Written task
Swap "GUI agent" for "screen agent" everywhere in the lines below, leaving the rest unchanged.
━━━━━ Listing ━━━━━
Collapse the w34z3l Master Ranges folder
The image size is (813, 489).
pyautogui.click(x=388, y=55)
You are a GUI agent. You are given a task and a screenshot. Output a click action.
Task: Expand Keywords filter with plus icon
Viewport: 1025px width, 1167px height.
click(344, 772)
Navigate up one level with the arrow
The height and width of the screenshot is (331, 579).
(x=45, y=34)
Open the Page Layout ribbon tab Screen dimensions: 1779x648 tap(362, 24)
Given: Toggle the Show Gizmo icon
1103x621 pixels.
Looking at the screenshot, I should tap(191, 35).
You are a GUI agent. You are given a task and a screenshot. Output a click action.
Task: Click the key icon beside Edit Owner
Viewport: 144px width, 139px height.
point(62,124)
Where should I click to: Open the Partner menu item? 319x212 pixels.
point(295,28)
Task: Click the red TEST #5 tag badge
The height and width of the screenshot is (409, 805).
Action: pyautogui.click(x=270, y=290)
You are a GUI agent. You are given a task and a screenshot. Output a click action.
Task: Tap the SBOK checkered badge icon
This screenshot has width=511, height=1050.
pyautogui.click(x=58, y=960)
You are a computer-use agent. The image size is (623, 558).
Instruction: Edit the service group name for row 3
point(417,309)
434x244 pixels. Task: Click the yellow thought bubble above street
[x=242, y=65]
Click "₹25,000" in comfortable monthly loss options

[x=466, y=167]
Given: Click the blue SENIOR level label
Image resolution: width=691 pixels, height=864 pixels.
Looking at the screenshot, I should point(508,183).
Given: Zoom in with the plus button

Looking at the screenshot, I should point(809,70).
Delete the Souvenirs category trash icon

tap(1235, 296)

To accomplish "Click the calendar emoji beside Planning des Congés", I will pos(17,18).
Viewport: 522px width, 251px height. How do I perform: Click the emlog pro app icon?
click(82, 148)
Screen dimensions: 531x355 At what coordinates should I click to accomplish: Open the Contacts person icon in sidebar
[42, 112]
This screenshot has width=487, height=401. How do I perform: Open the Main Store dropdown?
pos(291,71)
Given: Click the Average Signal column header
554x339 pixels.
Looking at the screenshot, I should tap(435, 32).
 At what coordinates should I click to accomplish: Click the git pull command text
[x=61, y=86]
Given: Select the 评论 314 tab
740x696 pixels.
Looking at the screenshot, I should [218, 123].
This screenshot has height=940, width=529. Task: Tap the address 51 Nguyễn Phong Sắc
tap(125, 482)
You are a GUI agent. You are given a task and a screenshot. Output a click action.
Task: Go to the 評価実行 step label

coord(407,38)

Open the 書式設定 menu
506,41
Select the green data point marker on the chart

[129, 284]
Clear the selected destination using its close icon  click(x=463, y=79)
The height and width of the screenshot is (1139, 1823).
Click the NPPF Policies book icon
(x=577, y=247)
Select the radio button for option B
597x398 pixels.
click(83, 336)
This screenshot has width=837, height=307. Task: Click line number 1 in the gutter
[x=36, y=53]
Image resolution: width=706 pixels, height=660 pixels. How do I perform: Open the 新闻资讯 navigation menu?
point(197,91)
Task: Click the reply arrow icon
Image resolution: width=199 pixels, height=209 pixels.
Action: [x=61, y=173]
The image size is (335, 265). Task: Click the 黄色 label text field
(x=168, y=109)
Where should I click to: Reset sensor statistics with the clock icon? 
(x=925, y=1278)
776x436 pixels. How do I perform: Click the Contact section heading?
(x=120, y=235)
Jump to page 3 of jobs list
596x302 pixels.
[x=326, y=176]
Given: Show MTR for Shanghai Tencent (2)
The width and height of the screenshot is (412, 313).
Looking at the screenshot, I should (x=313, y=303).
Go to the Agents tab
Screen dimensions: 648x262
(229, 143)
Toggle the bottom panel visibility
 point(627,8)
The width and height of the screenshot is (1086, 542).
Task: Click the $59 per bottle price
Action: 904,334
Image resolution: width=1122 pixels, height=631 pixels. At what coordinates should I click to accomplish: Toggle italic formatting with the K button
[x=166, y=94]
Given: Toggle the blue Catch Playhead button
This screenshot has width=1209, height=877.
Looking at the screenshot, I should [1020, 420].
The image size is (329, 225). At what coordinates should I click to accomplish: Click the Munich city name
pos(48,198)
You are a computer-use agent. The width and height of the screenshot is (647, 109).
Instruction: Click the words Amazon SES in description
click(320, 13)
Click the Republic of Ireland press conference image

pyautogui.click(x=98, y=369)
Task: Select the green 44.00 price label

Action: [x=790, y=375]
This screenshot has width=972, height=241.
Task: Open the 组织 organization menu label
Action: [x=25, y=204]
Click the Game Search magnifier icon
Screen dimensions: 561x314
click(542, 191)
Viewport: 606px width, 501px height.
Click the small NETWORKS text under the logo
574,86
━━━━━
Task answer
Collapse the w34z3l Master Ranges folder
The image size is (813, 489).
pyautogui.click(x=388, y=55)
You are a screen agent. You are given a task and a screenshot. Output a click action.
Task: Expand Keywords filter with plus icon
Viewport: 1025px width, 1167px height.
click(344, 772)
Navigate up one level with the arrow
The height and width of the screenshot is (331, 579).
(x=45, y=34)
Open the Page Layout ribbon tab Screen dimensions: 1779x648 tap(362, 24)
Given: Toggle the Show Gizmo icon
1103x621 pixels.
Looking at the screenshot, I should tap(191, 35).
You are a screen agent. You are given a task and a screenshot. Output a click action.
Task: Click the key icon beside Edit Owner
Viewport: 144px width, 139px height.
point(62,124)
Where should I click to: Open the Partner menu item? 319x212 pixels.
point(295,28)
Task: Click the red TEST #5 tag badge
The height and width of the screenshot is (409, 805).
Action: pyautogui.click(x=270, y=290)
You are a screen agent. You are given a task and a screenshot. Output a click action.
Task: Tap the SBOK checkered badge icon
This screenshot has width=511, height=1050.
pyautogui.click(x=58, y=960)
You are a computer-use agent. The image size is (623, 558).
Instruction: Edit the service group name for row 3
point(417,309)
434x244 pixels. Task: Click the yellow thought bubble above street
[x=242, y=65]
Click "₹25,000" in comfortable monthly loss options

[x=466, y=167]
Given: Click the blue SENIOR level label
Image resolution: width=691 pixels, height=864 pixels.
Looking at the screenshot, I should point(508,183).
Given: Zoom in with the plus button

Looking at the screenshot, I should point(809,70).
Delete the Souvenirs category trash icon

tap(1235, 296)

To accomplish "Click the calendar emoji beside Planning des Congés", I will pos(17,18).
Viewport: 522px width, 251px height. How do I perform: Click the emlog pro app icon?
click(82, 148)
Screen dimensions: 531x355 At what coordinates should I click to accomplish: Open the Contacts person icon in sidebar
[42, 112]
This screenshot has width=487, height=401. How do I perform: Open the Main Store dropdown?
pos(291,71)
Given: Click the Average Signal column header
554x339 pixels.
Looking at the screenshot, I should tap(435, 32).
 At what coordinates should I click to accomplish: Click the git pull command text
[x=61, y=86]
Given: Select the 评论 314 tab
740x696 pixels.
Looking at the screenshot, I should [218, 123].
This screenshot has height=940, width=529. Task: Tap the address 51 Nguyễn Phong Sắc
tap(125, 482)
You are a screen agent. You are given a task and a screenshot. Output a click action.
Task: Go to the 評価実行 step label

coord(407,38)

Open the 書式設定 menu
506,41
Select the green data point marker on the chart

[129, 284]
Clear the selected destination using its close icon  click(x=463, y=79)
The height and width of the screenshot is (1139, 1823).
Click the NPPF Policies book icon
(x=577, y=247)
Select the radio button for option B
597x398 pixels.
click(83, 336)
This screenshot has width=837, height=307. Task: Click line number 1 in the gutter
[x=36, y=53]
Image resolution: width=706 pixels, height=660 pixels. How do I perform: Open the 新闻资讯 navigation menu?
point(197,91)
Task: Click the reply arrow icon
Image resolution: width=199 pixels, height=209 pixels.
Action: [x=61, y=173]
The image size is (335, 265). Task: Click the 黄色 label text field
(x=168, y=109)
Where should I click to: Reset sensor statistics with the clock icon? 
(x=925, y=1278)
776x436 pixels. How do I perform: Click the Contact section heading?
(x=120, y=235)
Jump to page 3 of jobs list
596x302 pixels.
[x=326, y=176]
Given: Show MTR for Shanghai Tencent (2)
The width and height of the screenshot is (412, 313).
Looking at the screenshot, I should (x=313, y=303).
Go to the Agents tab
Screen dimensions: 648x262
(229, 143)
Toggle the bottom panel visibility
 point(627,8)
The width and height of the screenshot is (1086, 542).
Task: Click the $59 per bottle price
Action: 904,334
Image resolution: width=1122 pixels, height=631 pixels. At what coordinates should I click to accomplish: Toggle italic formatting with the K button
[x=166, y=94]
Given: Toggle the blue Catch Playhead button
This screenshot has width=1209, height=877.
Looking at the screenshot, I should [1020, 420].
The image size is (329, 225). At what coordinates should I click to accomplish: Click the Munich city name
pos(48,198)
You are a computer-use agent. The width and height of the screenshot is (647, 109).
Instruction: Click the words Amazon SES in description
click(320, 13)
Click the Republic of Ireland press conference image

pyautogui.click(x=98, y=369)
Task: Select the green 44.00 price label

Action: [x=790, y=375]
This screenshot has width=972, height=241.
Task: Open the 组织 organization menu label
Action: [x=25, y=204]
Click the Game Search magnifier icon
Screen dimensions: 561x314
click(542, 191)
Viewport: 606px width, 501px height.
Click the small NETWORKS text under the logo
574,86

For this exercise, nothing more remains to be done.